------ Exercise data ------
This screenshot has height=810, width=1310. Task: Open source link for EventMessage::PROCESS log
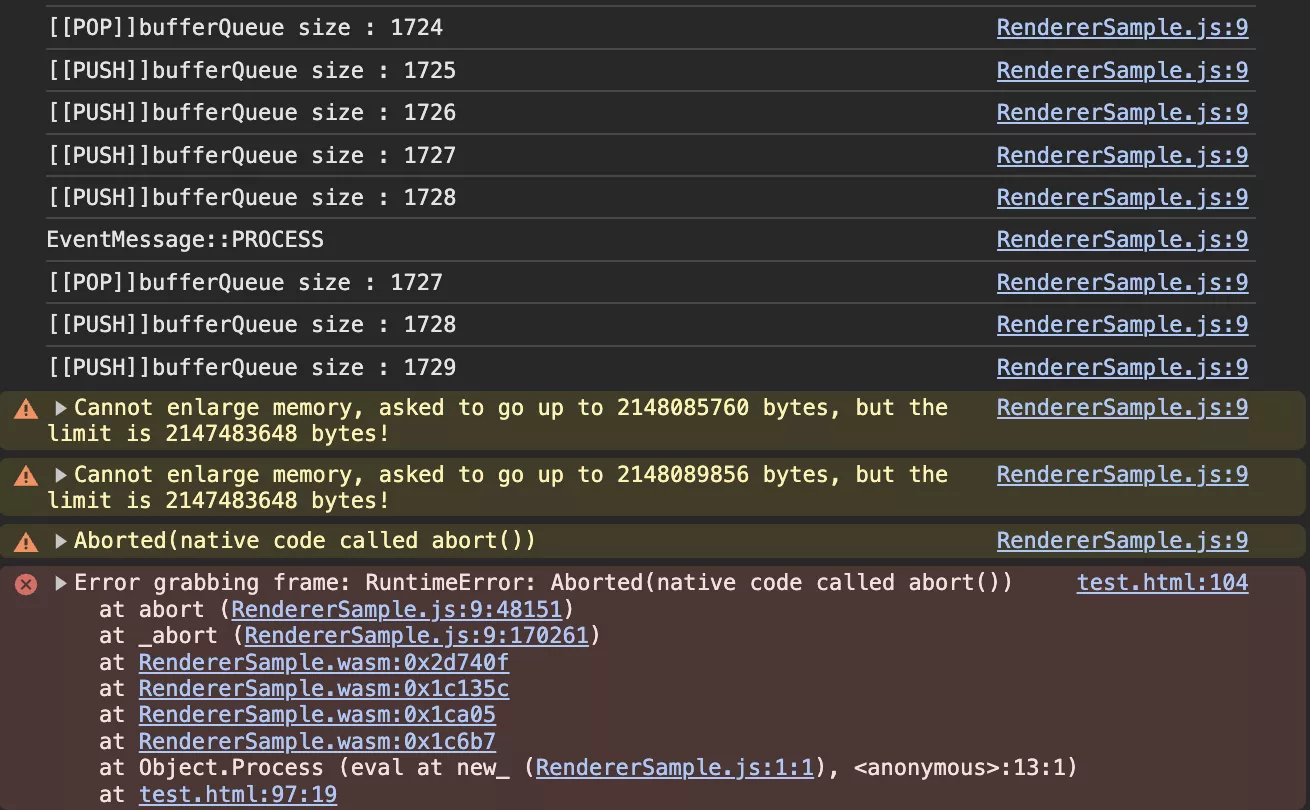(x=1122, y=240)
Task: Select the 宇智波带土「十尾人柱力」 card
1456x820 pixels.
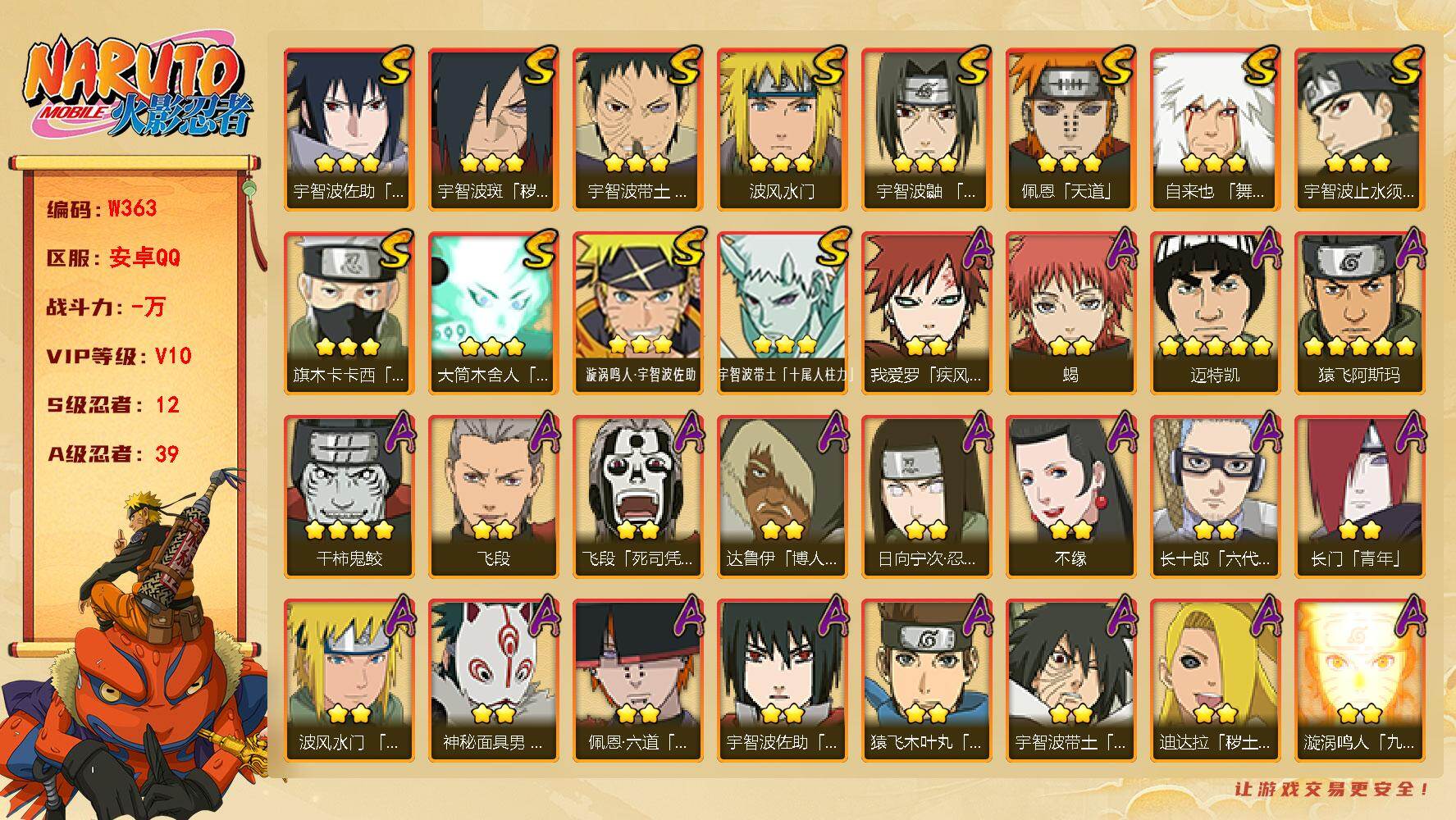Action: [783, 313]
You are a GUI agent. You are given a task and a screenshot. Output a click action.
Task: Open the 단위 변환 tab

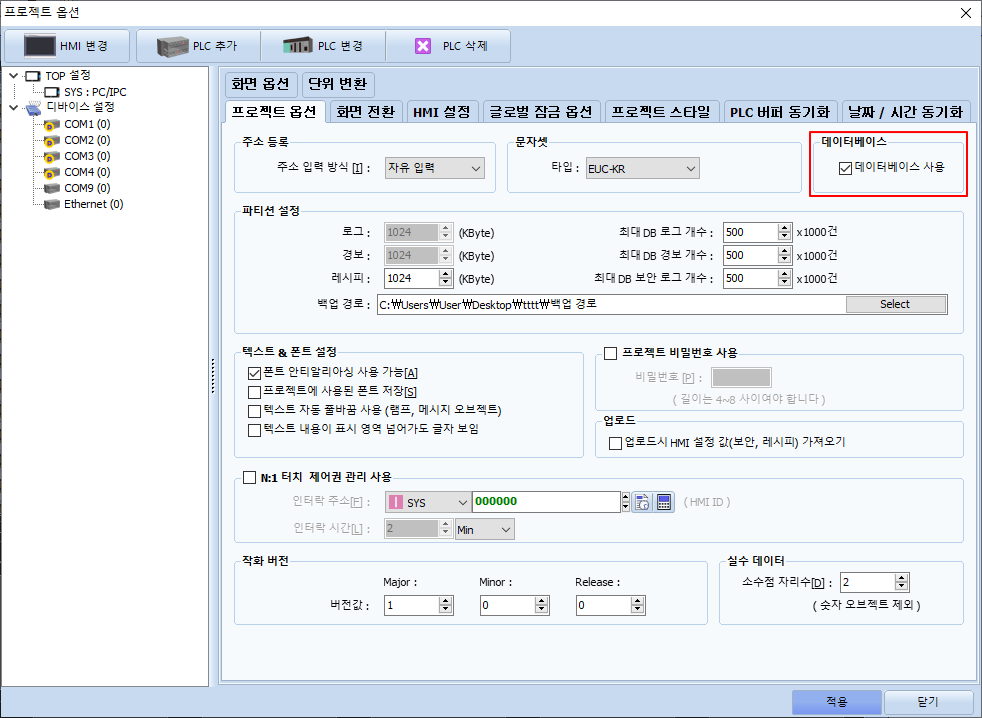point(338,84)
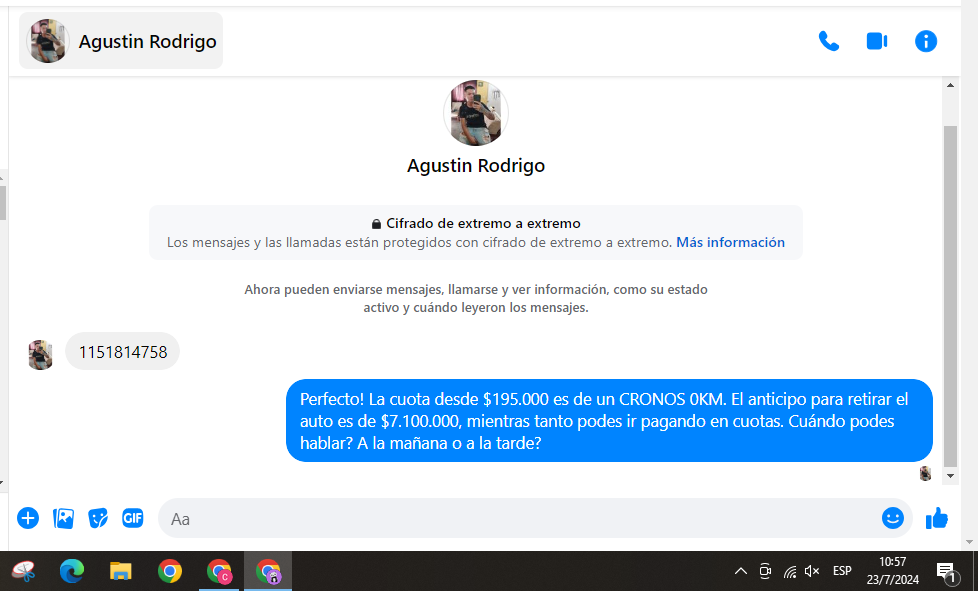Select the 1151814758 message bubble
The height and width of the screenshot is (591, 978).
(123, 351)
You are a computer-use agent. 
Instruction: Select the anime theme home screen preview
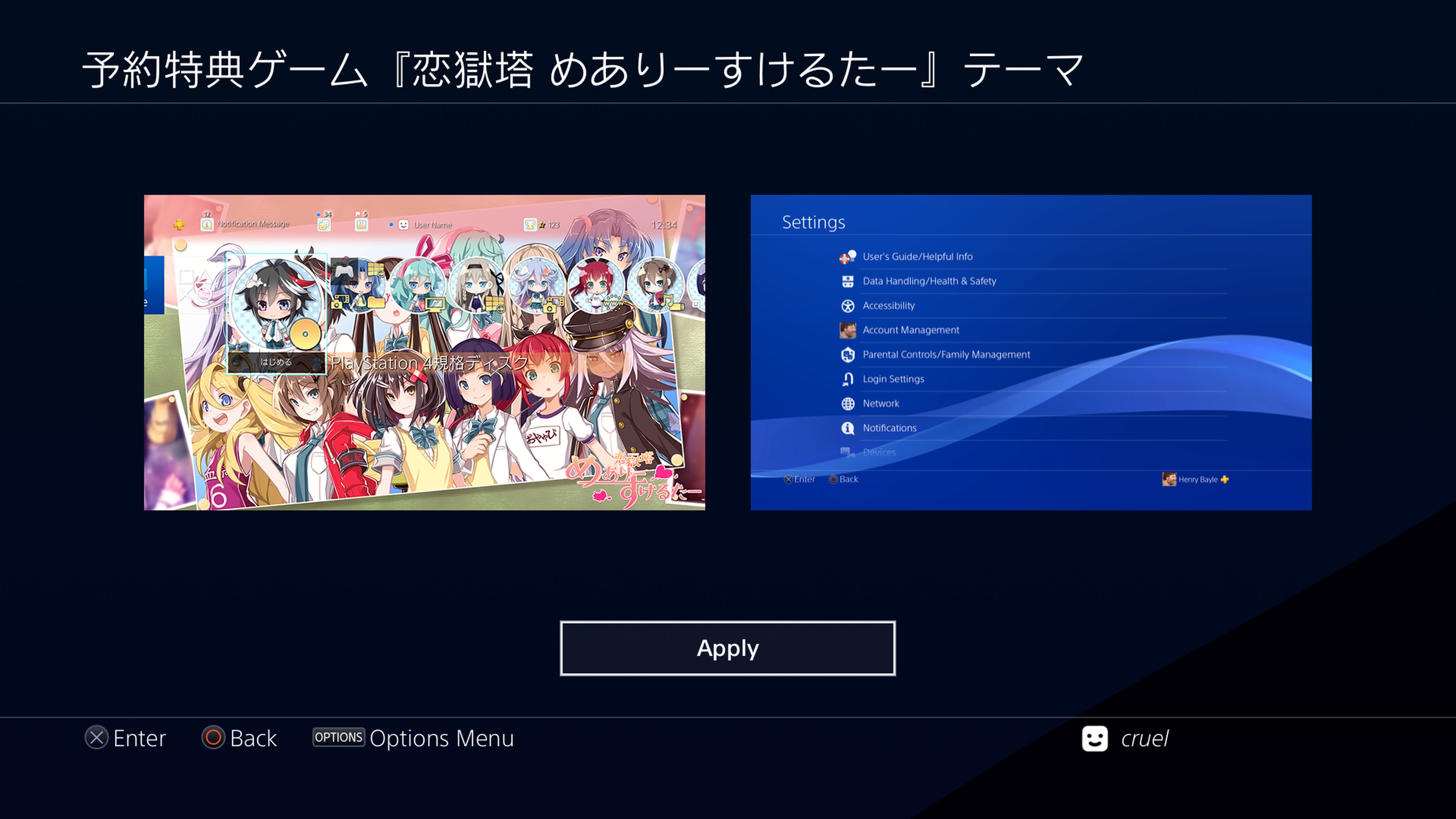pos(425,353)
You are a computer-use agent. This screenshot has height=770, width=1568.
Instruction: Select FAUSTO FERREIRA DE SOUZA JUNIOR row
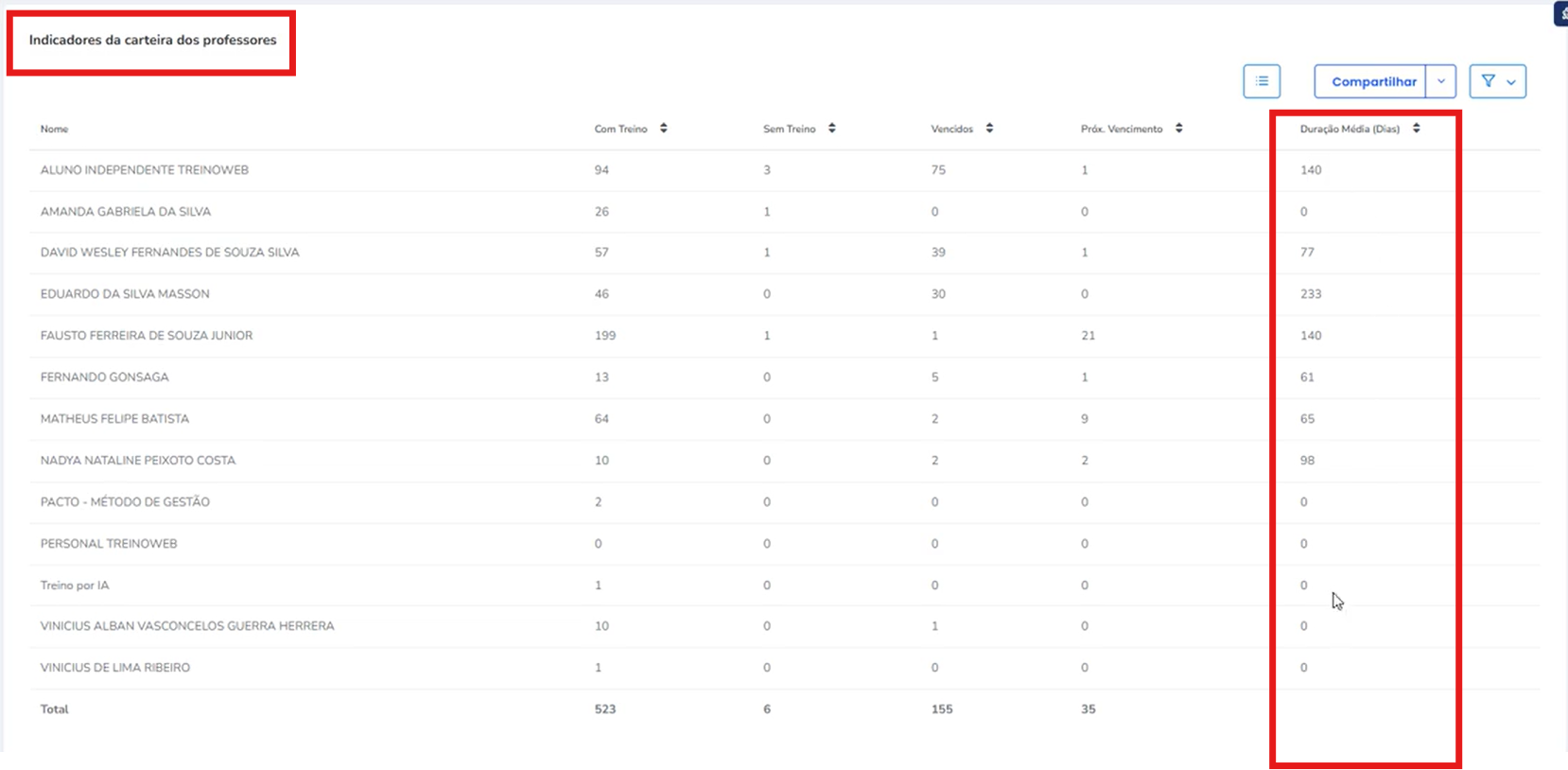click(785, 336)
------
- _Try it_:
Your answer should consist of copies of the lines above that include the string "computer".

- _Exercise output_:
You are a computer-use agent. 
You are a computer-use agent. This screenshot has height=770, width=1568.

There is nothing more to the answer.